Миновало и возвратилось лето: Самозванец еще стоял в
Тушине! Хотя в злодейских предприятиях всякое замедление опасно, и близкая
цель требует не отдыха, а быстрейшего к ней стремления; хотя Лжедимитрий,
слишком долго смотря на Москву, давал время узнавать и презирать себя, и с
умножением сил вещественных лишался нравственной: но торжество злодея могло
бы совершиться, если бы Ляхи, виновники его счастия, не сделались виновниками
и его гибели, невольно услужив нашему отечеству, как и во время первого
Лжедимитрия. России издыхающей помог новый неприятель!
Доселе Король Сигизмунд враждовал нам тайно, не снимая с
себя личины мирной, и содействуя самозванцам только наемными дружинами или
вольницею: настало время снять личину и действовать открыто.
[1609 г.] Соединив, уже неразрывно, судьбу Марины и мнимую
честь свою с судьбою обманщика, боясь худого оборота в делах его и надеясь быть
зятю полезнее в Королевской Думе, нежели в Тушинском стане, Воевода
Сендомирский (в Генваре 1609 года) уехал в Варшаву, так скоро, что не успел и
благословить дочери, которая в письмах к нему жаловалась на сию холодность.
Вслед за Мнишком, надлежало ехать и Послам Лжедимитриевым, туда, где все с
живейшим любопытством занималось нашими бедствиями, желая ими воспользоваться
и для государственных и для частных выгод: ибо еще многие благородные Ляхи,
пылая страстию удальства и корысти, думали искать счастия в смятенной России.
Уже друзья Воеводы Сендомирского действовали ревностно на Сейме, представляя,
что торжество мнимого Димитрия есть торжество Польши; что нужно довершить
оное силами республики, дать корону бродяге и взять Смоленск, Северскую и
другие, некогда Литовские земли. Они хотели, чего хотел Мнишек: войны за
Самозванца, и - если бы Сигизмунд, признав Лжедимитрия Царем, усердно и
заблаговременно помог ему как союзнику новым войском: то едва ли Москва, едва
ли шесть или семь городов, еще верных, устояли бы в сей буре общего мятежа и
разрушения. Что сделалось бы тогда с Россиею, вторичною гнусною добычею
самозванства и его пестунов? могла ли бы она еще восстать из сей бездны срама
и быть, чем видим ее ныне? Так, судьба России зависела от Политики Сигизмундовой;
но Сигизмунд, к счастию, не имел духа Баториева: властолюбивый с малодушием и
с умом недальновидным, он не вразумился в причины действий; не знал, что Ляхи
единственно под знаменами Российскими могли терзать, унижать, топтать Россию,
не своим геройством, а Димитриевым именем чудесно обезоруживая народ ее
слепотствующий, - не знал, и политикою, грубо-стяжательною, открыл ему глаза,
воспламенил в нем искру великодушия, оживил, усилил старую ненависть к Литве
и, сделав много зла России, дал ей спастися для ужасного, хотя и медленного
возмездия ее врагам непримиримым.

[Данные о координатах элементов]
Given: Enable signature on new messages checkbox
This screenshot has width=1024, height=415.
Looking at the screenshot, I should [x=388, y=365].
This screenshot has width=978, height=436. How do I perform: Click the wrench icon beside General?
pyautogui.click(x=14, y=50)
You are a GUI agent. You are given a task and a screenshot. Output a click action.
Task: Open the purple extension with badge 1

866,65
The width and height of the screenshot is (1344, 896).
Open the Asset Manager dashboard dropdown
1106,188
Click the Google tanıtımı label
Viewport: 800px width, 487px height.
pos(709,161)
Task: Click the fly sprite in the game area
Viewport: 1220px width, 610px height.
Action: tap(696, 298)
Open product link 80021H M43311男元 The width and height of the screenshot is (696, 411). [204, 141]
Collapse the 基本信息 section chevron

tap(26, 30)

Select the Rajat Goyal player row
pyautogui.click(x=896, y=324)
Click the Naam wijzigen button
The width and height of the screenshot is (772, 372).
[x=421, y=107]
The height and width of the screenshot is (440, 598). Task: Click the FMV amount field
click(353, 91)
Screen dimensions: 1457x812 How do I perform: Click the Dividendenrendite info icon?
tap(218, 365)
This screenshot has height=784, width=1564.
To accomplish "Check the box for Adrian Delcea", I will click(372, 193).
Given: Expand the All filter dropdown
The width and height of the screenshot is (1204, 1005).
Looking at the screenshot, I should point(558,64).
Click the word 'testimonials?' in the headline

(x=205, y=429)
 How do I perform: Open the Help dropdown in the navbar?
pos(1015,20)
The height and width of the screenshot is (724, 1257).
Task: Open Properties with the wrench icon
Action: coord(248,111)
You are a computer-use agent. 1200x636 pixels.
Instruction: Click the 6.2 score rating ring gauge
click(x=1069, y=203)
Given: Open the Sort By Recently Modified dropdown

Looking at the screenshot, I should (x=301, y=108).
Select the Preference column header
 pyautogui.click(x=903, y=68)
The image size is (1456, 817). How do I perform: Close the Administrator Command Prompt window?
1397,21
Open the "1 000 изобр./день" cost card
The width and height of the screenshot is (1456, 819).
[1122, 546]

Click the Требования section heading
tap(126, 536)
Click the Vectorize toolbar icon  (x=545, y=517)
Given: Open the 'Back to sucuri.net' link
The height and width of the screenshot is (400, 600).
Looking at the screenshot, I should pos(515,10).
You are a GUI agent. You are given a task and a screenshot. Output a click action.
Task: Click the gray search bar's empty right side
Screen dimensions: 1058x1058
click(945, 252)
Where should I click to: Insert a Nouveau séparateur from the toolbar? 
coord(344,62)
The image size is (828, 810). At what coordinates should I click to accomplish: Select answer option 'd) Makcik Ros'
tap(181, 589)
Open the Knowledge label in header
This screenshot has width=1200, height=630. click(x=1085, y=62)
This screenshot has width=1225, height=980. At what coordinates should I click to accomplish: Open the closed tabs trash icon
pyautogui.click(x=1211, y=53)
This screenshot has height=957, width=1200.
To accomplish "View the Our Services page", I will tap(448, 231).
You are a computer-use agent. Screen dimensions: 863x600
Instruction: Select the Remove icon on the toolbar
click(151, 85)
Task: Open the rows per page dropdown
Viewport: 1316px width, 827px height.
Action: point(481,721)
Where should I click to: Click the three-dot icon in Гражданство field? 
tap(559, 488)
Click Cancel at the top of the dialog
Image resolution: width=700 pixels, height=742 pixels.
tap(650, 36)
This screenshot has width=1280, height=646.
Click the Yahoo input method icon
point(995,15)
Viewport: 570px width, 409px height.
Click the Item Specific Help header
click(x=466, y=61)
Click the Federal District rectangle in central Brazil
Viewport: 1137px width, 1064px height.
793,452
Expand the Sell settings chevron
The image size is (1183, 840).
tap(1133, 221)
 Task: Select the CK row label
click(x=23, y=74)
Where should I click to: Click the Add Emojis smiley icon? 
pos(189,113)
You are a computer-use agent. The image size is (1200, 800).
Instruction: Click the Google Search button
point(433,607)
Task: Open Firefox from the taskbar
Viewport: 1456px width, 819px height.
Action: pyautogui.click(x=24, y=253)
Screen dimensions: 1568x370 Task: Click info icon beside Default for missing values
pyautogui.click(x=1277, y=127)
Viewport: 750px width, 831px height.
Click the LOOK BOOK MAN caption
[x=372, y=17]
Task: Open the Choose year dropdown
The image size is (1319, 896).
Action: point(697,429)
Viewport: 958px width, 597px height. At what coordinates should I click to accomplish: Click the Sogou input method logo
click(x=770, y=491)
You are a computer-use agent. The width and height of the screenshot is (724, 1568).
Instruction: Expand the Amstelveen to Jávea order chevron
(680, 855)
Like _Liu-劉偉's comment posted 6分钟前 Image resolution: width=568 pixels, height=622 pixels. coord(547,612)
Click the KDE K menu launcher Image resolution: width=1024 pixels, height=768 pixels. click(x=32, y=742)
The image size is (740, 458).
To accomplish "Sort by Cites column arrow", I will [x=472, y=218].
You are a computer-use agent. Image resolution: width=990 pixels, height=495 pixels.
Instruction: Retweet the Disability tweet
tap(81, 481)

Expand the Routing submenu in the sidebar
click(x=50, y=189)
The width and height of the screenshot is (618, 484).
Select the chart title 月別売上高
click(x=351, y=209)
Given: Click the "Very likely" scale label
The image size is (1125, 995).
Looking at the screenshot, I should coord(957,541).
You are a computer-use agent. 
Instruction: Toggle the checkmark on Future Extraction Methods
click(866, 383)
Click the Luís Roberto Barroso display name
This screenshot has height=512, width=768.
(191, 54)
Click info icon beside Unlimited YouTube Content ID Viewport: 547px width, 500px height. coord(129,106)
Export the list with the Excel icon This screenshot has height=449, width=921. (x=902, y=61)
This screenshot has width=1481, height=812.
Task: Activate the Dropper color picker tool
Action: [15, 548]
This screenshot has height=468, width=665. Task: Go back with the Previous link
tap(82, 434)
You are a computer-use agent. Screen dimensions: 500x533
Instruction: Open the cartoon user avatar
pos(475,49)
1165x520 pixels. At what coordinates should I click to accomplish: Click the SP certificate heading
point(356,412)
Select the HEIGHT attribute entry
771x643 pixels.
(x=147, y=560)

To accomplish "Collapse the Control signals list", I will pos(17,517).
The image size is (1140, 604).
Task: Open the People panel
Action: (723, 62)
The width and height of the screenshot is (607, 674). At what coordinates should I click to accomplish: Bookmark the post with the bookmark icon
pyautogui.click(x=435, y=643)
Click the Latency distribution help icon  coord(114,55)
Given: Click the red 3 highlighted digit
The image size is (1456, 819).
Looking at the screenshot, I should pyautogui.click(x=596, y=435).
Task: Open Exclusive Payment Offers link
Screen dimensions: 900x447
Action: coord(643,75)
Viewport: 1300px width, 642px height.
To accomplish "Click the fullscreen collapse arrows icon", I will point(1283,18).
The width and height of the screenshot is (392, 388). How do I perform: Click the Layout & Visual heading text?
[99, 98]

ЗАДАНИЯ:
A. Перескажите короче абзац из отрывка о Лжедимитрии, который начинается словами «Миновало и возвратилось лето», и сохраните его главные мысли.
B. Продолжите отрывок о Лжедимитрии и Сигизмунде с того места, где он обрывается.

ОТВЕТЫ:
A. Лето прошло, а Самозванец всё ещё стоял в Тушине. Промедление в злодейских делах опасно. Лжедимитрий слишком долго смотрел на Москву и тем давал время узнать и презирать себя. С ростом вещественных сил он лишался нравственной. И всё же злодей мог бы восторжествовать. Этого не случилось потому, что ляхи, которые принесли ему счастье, стали и виновниками его гибели. Так они невольно услужили отечеству, как и при первом Лжедимитрии, и погибающей России помог новый неприятель.

B.
Уверяют, что многие знатные Россияне, в искренних
разговорах с Ляхами, изъявляли желание видеть на престоле Московском юного
Сигизмундова сына, Владислава, вместо обманщиков и бродяг, безрассудно
покровительствуемых Королем и Вельможными Панами; некоторые даже прибавляли,
что сам Шуйский желает уступить ему Царство. Искренно ли, и действительно ли
так объяснялись Россияне, неизвестно; но Король верил и, в надежде приобрести
Россию для сына или для себя, уже не доброхотствовал Лжедимитрию. Друзья
Королевские предложили Сейму объявить войну Царю Василию, за убиение мирных
Ляхов в Москве и за долговременную бесчестную неволю Послов Республики,
Олесницкого и Госевского; доказывали, что Россия не только виновна, но и
слаба; что война с нею не только справедлива, но и выгодна; говорили:
"Шуйский зовет Шведов, и если их вспоможением утвердит власть свою, то
чего доброго ждать республике от союза двух врагов ее? Еще хуже, если Шведы
овладеют Москвою; не лучше, если она, утомленная бедствиями, покорится и
Султану или Татарам. Должно предупредить опасность, и легко: 3000 Ляхов в
1605 году дали бродяге Московское Царство; ныне дружины вольницы угрожают
Шуйскому пленом: можем ли бояться сопротивления?" Были однако ж Сенаторы
благоразумные, которые не восхищались мыслию о завоевании Москвы и думали,
что Республика едва ли не виновнее России, дозволив первому Лжедимитрию,
вопреки миру, ополчаться в Галиции и в Литве на Годунова и не мешая Ляхам
участвовать в злодействах второго; что Польша, быв еще недавно жертвою
междоусобия, не должна легкомысленно начинать войны с Государством обширным и
многолюдным; что в сем случае надлежит иметь четыре войска: два против
Шуйского и мнимого Димитрия, два против Шведов и собственных мятежников; что
такие ополчения без тягостных налогов невозможны, а налоги опасны. Им
ответствовали: "Богатая Россия будет наша" - и Сейм исполнил
желание Короля: не взирая на перемирие, вновь заключенное в Москве, одобрил
войну с Россиею, без всякого сношения с Лжедимитрием, к горести Мнишка,
который, приехав в отечество, уже не мог ничего сделать для своего зятя и
должен был удалиться от Двора, где только сожалели о нем, и не без презрения.
Сигизмунд казался новым Баторием, с необыкновенною
ревностию готовясь к походу; собирал войско, не имея денег для жалованья, но
тем более обещая, в надежде, что кончит войну одною угрозою, и что Россия
изнуренная встретит его не с мечом, а с венцем Мономаховым, как спасителя.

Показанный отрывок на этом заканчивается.